Our second attempt, which involved approximately 1800 finding aids, was much much faster but still crashed. The likely culprits this time were large finding aids and memory leak. We found that large finding aids (3MB+) crashed the import process when included as part of a batch import. In addition, we found a so called memory leak (i.e. successive loss of processing memory with each imported finding aid), which greatly slowed the process over time and contributed to the crash. As a result, we separated out large finding aids and imported them individually, as well as creating smaller batches of finding aids (both with respect to total number and total size) to import in stages. Just to give you some idea of the time required to import larger finding aids, we found that using a remote client to import up to a 2 MB file averaged 20-30 minutes; 2-3 MB took 30-60 minutes; 5-6 MB took 90-120 minutes.

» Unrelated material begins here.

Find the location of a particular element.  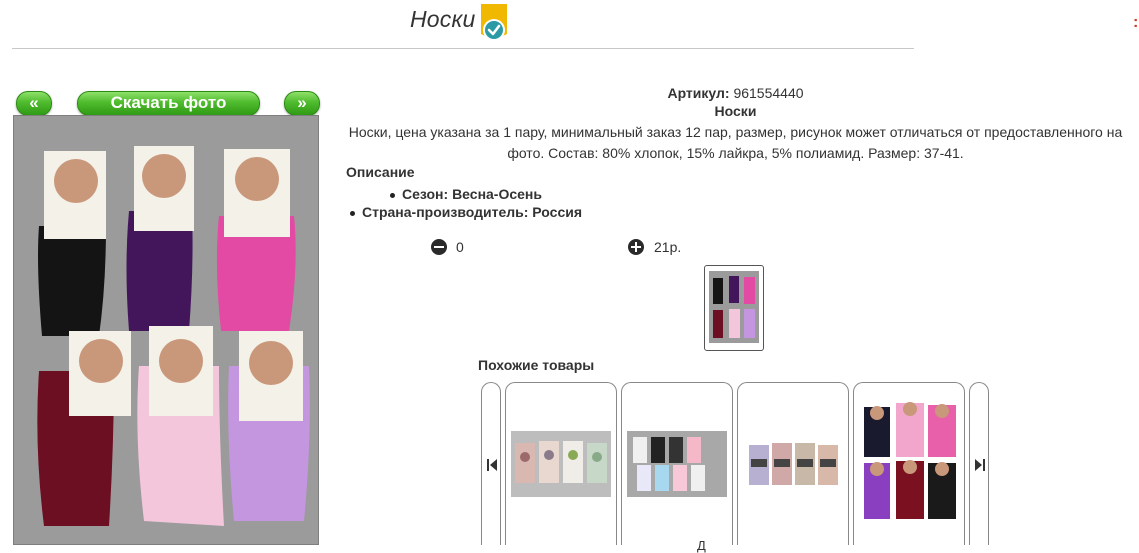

These strategies proved effective, allowing us to import all but the largest of our finding aids (8-12 MB each), which we are currently working on. Because these present problems for our finding aid delivery system as well, one option is to split them up into multiple files, each around 2 MB. The only problem with this option is dealing with/maintaining multiple files.

For other institutions with similar numbers and sizes of finding aids these strategies may be of help to you.